The fact that a host of different communities felt it necessary to mark days to remember the fallen strikes a chord of transcendence that is present in every human heart. We rightly recognize that to sacrifice one’s life for their country and friends is noble, honorable, and courageous. And among the countless sacrifices our troops have made, we rank and give more reverence to those that are deemed greater. The highest award that can be bestowed upon anyone in the American military is the Congressional Medal of Honor. The famous words that accompany the citation of this honor traditionally read, “For conspicuous gallantry and intrepidity at the risk of his life above and beyond the call of duty.”
Any given sacrifice is measured by two questions. First, what was given up? And secondly, what was achieved? The greater the sacrifice and the accomplishment, the greater the reverence and awe that brushes, and even haunts, our sense of wonder.

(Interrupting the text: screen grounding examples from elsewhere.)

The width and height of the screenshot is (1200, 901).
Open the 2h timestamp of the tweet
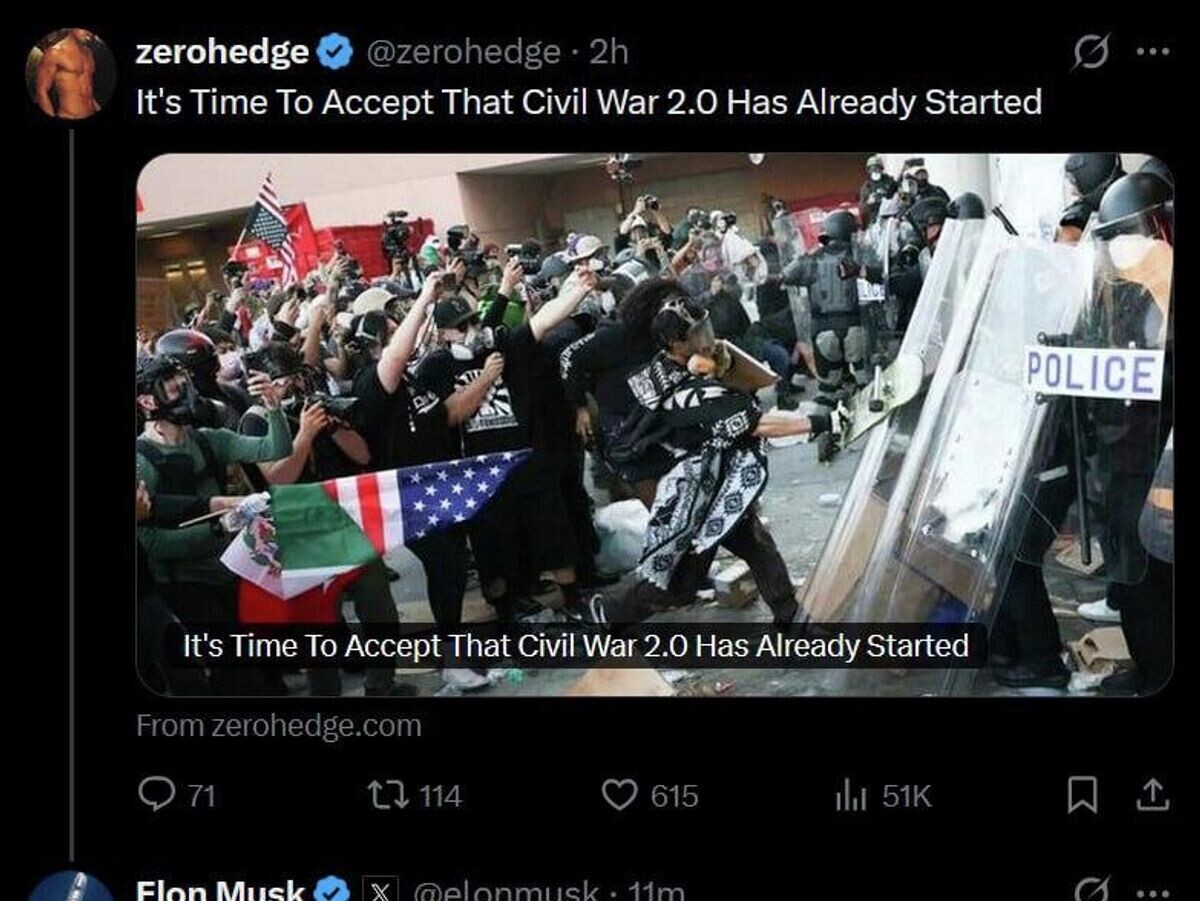click(609, 52)
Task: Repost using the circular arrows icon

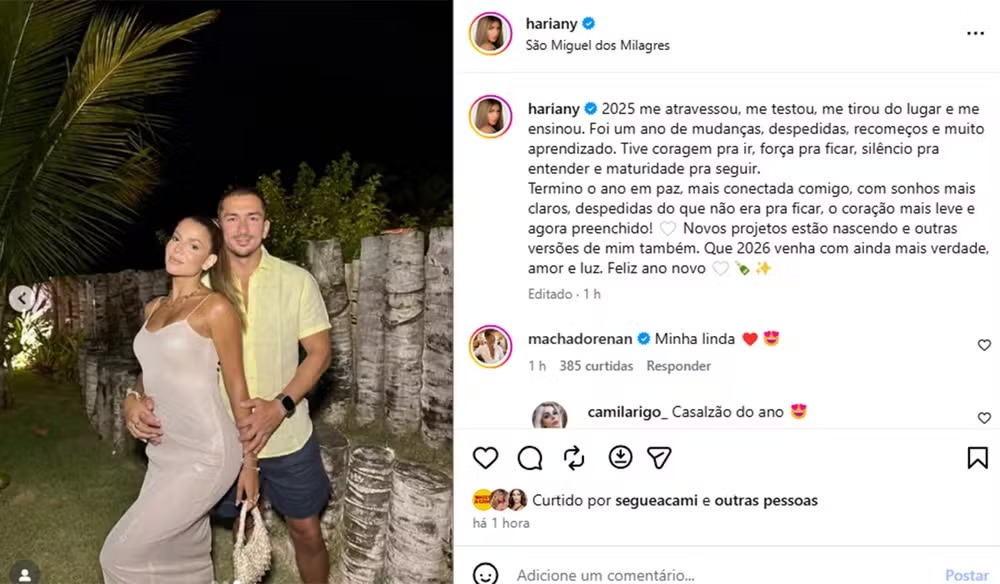Action: pos(574,458)
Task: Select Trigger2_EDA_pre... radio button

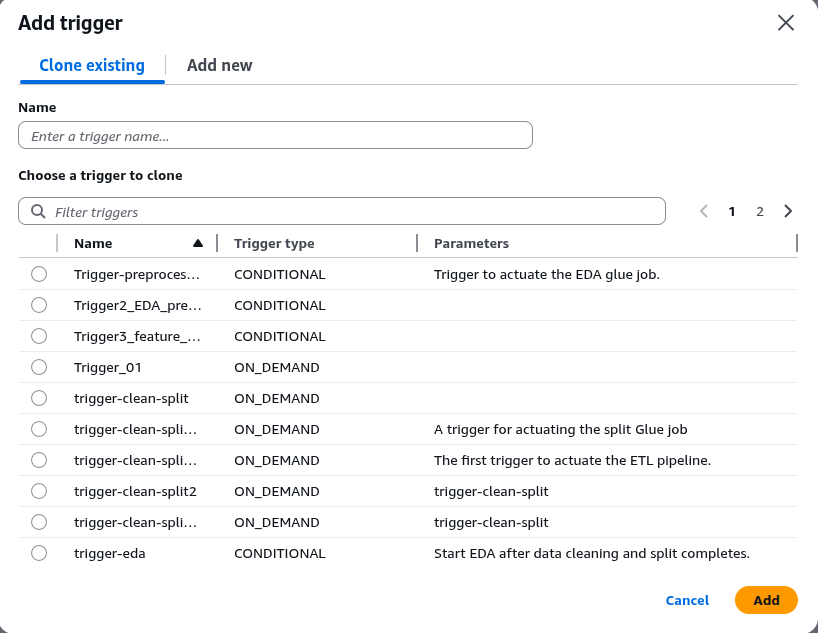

Memorial Day, in all its tradition and splendor, is but a distant echo of a sacrifice that should stir our hearts to marvel and long for an even greater sacrifice; something superior to the collective valor our finest heroes could ever muster.
Jesus Christ, the eternally begotten son of God from all of eternity, taking on flesh and giving himself up to die for his sheep is so marvelous and glorious that it is hard for us to comprehend it unless it is measured against the greatest of human sacrifices.
While a Medal of Honor recipient made a tangible sacrifice, it is temporal; yet Christ’s is eternal.
While the sacrifice of a service member who dies in combat is the most any one person can give, what Christ gave up was the only perfect life to have ever lived.
While a solider can die for their comrades, it is Christ who died to make it possible for enemies to be reconciled to him as friends.
And while we can honor the freedom we enjoy in our country because of the many who have fought and died for it, we must not lose sight of the truth that Christ’s death brings the greatest freedom one can hope for — a freedom from the bondage of sin and death.
The shuffle of Memorial Day makes it easy to overlook the weightiness of remembering the lives lost for noble causes. Yet, more tragically, the pace of our lives often leads us forget to the greatest sacrifice in human history. This Memorial Day, enjoy time with your family, grilling out, and time off from work. But, Christian, do not let your heart fixate on a temporal human sacrifice and forget the Lord of glory, who purchased you with an eternal one.